The history of GPGPU.
1. Introduction
In the realization of machine intelligence, image processing and recognition technologies are gaining in importance. However, it is difficult to construct image processing in each problem. In this case, a general-purpose method that constructs image processing without depending on problems is necessary.
On the other hand, Evolutionary Computation studies are widely applied to image processing. Evolutionary Computation is an optimizing algorithm inspired by evolutional processes of living things. We have previously proposed a system that automatically constructs an image-processing filter: Automatic Construction of Tree-structural Image Transformation (ACTIT). In this system, ACTIT approximates target image processing by combining tree-structurally several image-processing filters prepared in advance with genetic programming (GP), which is a type of Evolutionary Computation. We have proven that ACTIT is an effective method for many problems.
However, such complex image processing requires a great deal of computing time to optimize tree-structural image processing if ACTIT is applied to a problem that uses large and numerous images. Therefore, it is important to obtain fast evolutionary image processing. Some methods allow us to obtain fast processing, improve the algorithm, and implement fast hardware and parallel processing.
In this chapter, we employ a Graphics Processing Unit (GPU) as fast hardware to ACTIT for realization of fast image processing optimization.
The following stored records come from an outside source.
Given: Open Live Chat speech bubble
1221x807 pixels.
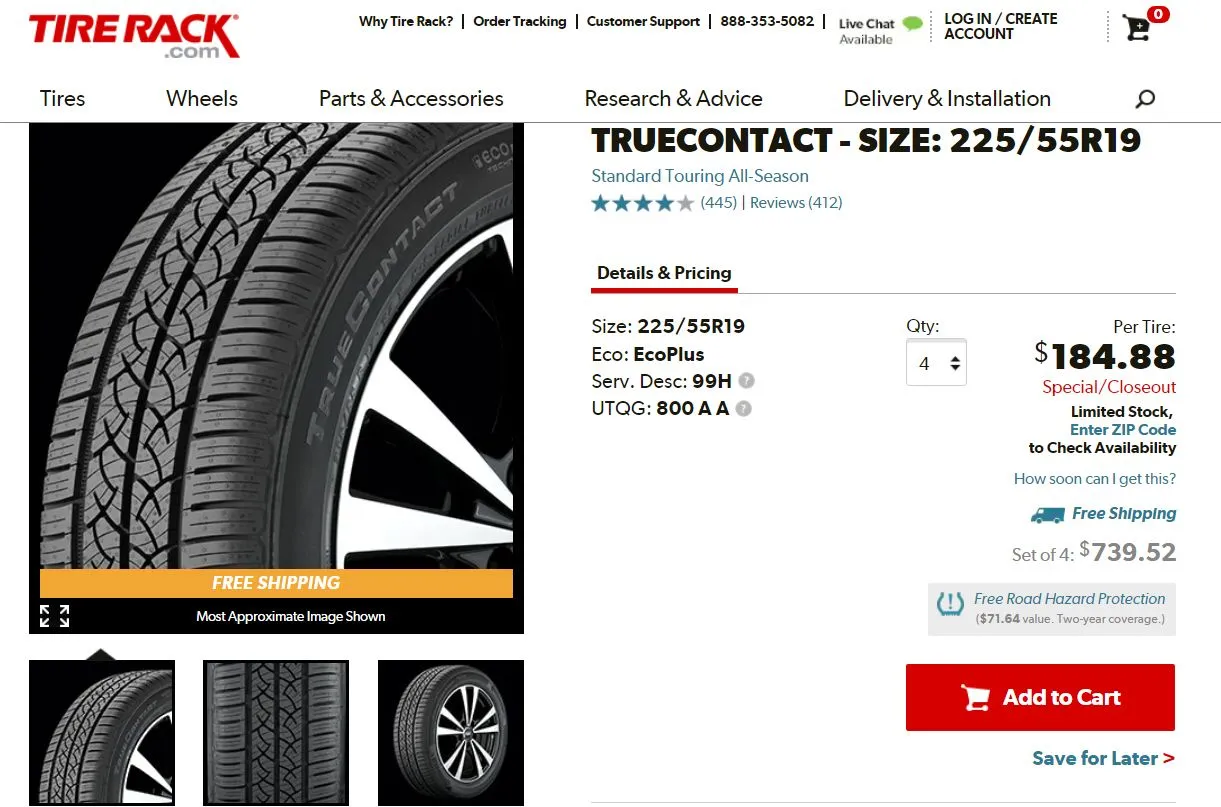Looking at the screenshot, I should click(912, 24).
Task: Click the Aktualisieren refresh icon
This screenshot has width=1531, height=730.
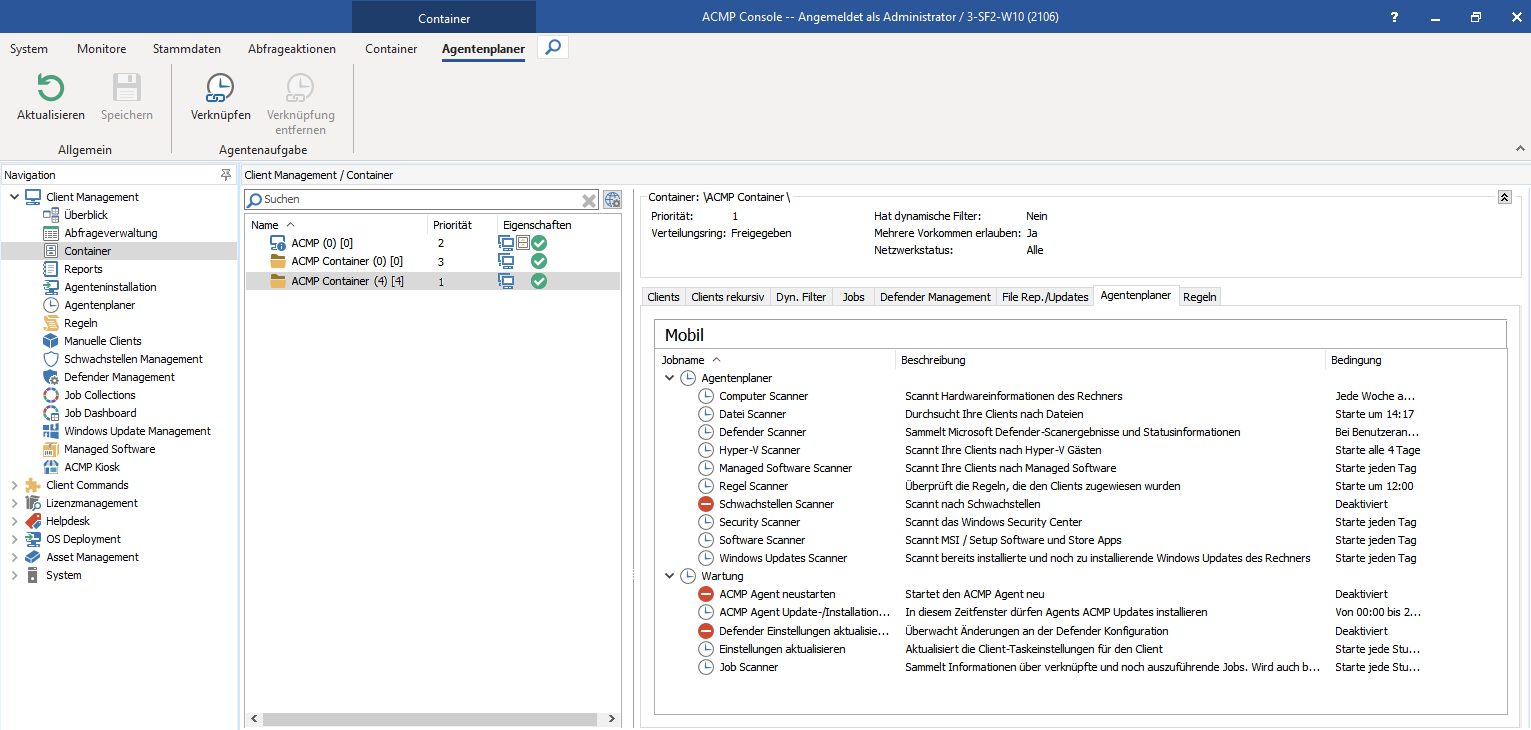Action: click(x=50, y=89)
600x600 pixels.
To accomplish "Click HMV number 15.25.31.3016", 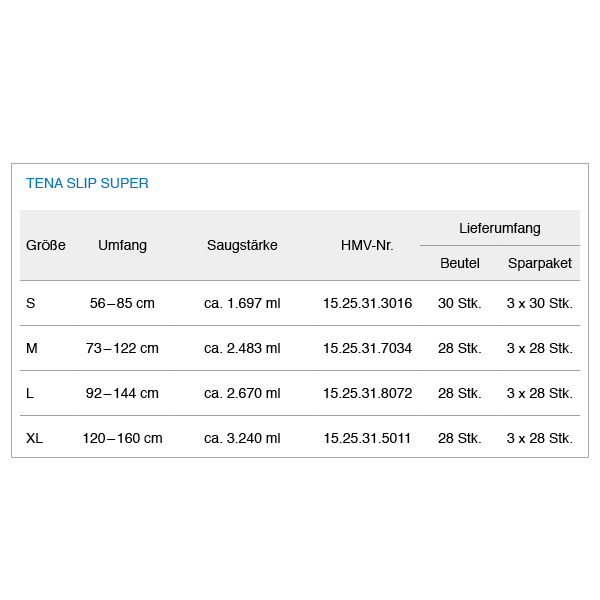I will (x=367, y=303).
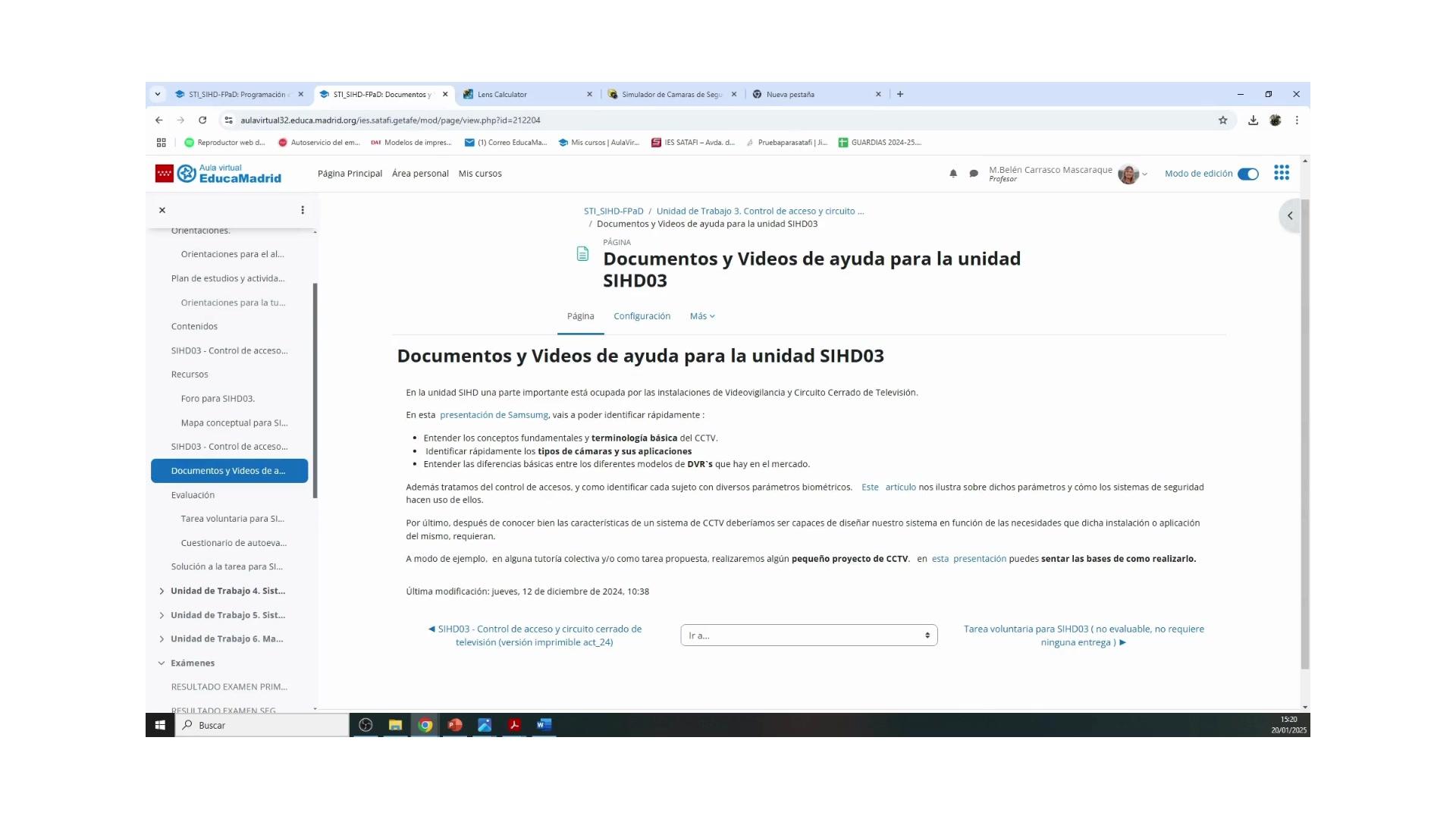Close the course index with X icon

162,210
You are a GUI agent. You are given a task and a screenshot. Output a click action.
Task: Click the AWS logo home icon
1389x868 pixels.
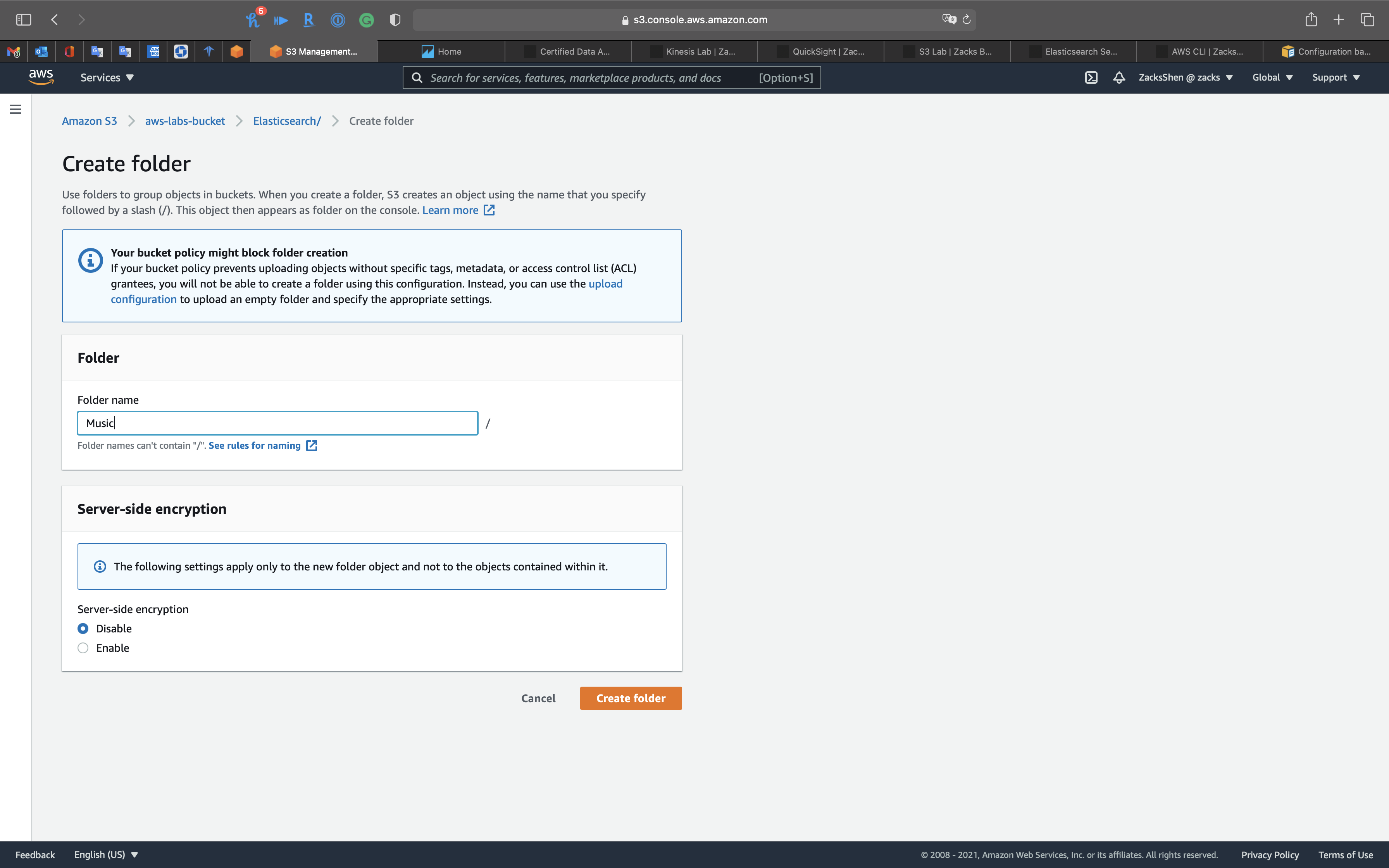click(41, 77)
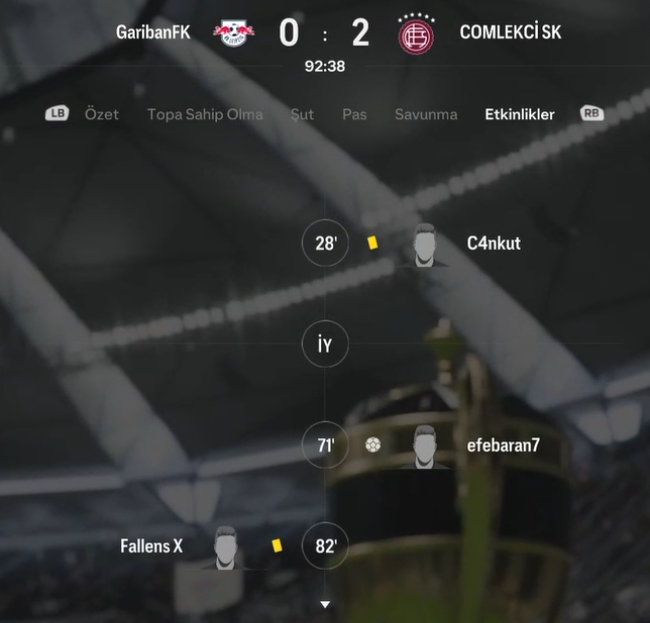Select the yellow card icon at 82'
Screen dimensions: 650x623
pyautogui.click(x=277, y=545)
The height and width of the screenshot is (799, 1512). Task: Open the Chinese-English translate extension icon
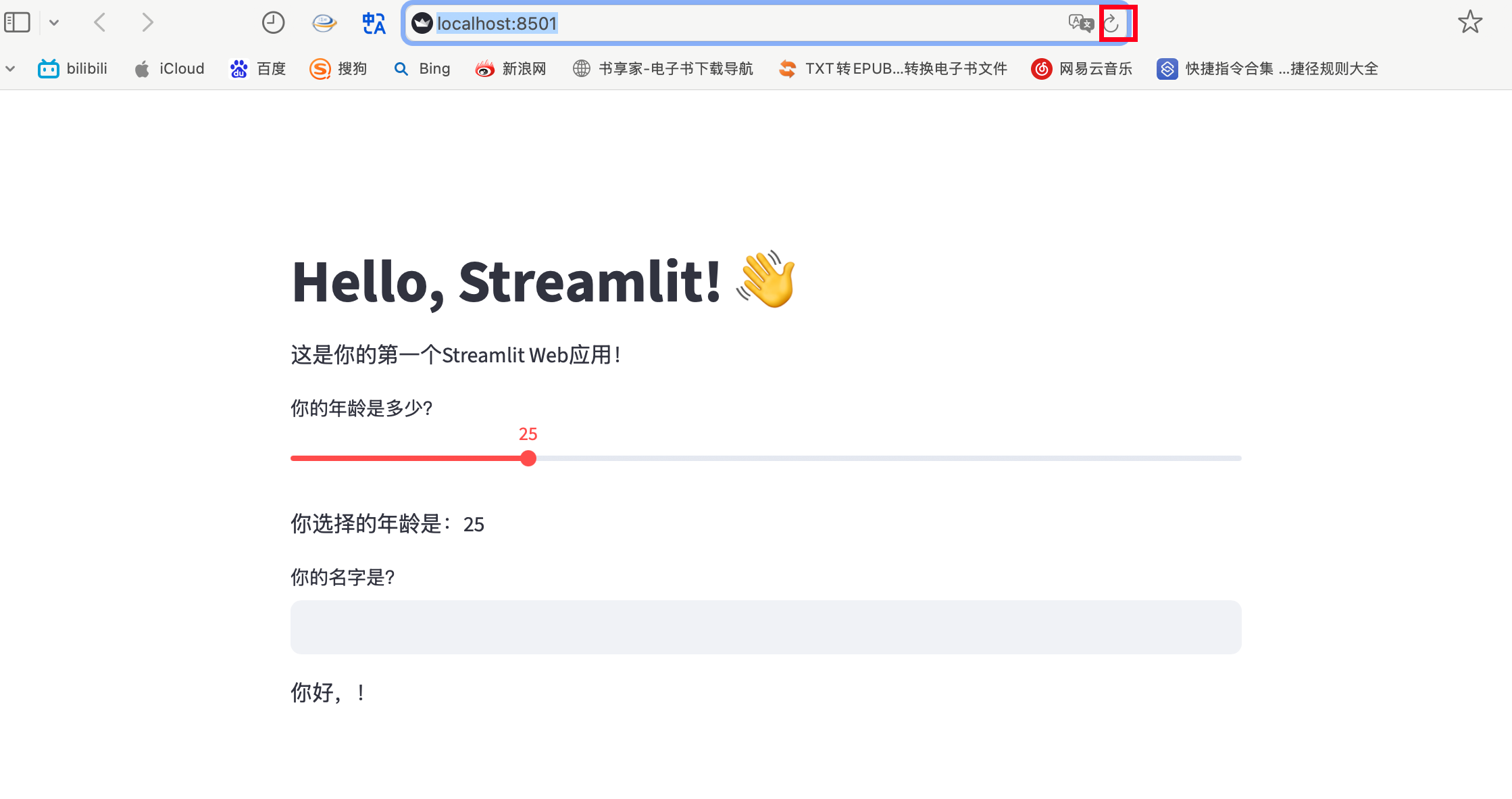tap(374, 22)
Moreover, the system calculates in parallel using multiple GPUs and increases in speed. We experimentally show that the optimization speed of the proposed method is faster than that of ordinary ACTIT.
This chapter is composed of the following. Section 2 discusses related works, ACTIT, General Purpose GPU (GPGPU), and parallel processing in Evolutionary Computation. Section 3 describes Multi-GPUs-ACTIT, which is the proposed system in this chapter. Section 4 experimentally shows that the proposed system is effective. Finally, section 5 describes our conclusions and future work.
2. Related works
2.1. ACTIT
ACTIT is a study of image processing using GP. It automatically constructs a tree-structural image transformation by combining several image-processing filters prepared in advance with GP by referring to training image sets. The individual in GP is a tree-structural image transformation. A tree-structural image transformation is composed of input images as terminal nodes, non-terminal nodes in the form of several types of image-processing filters, and a root in the form of an output image.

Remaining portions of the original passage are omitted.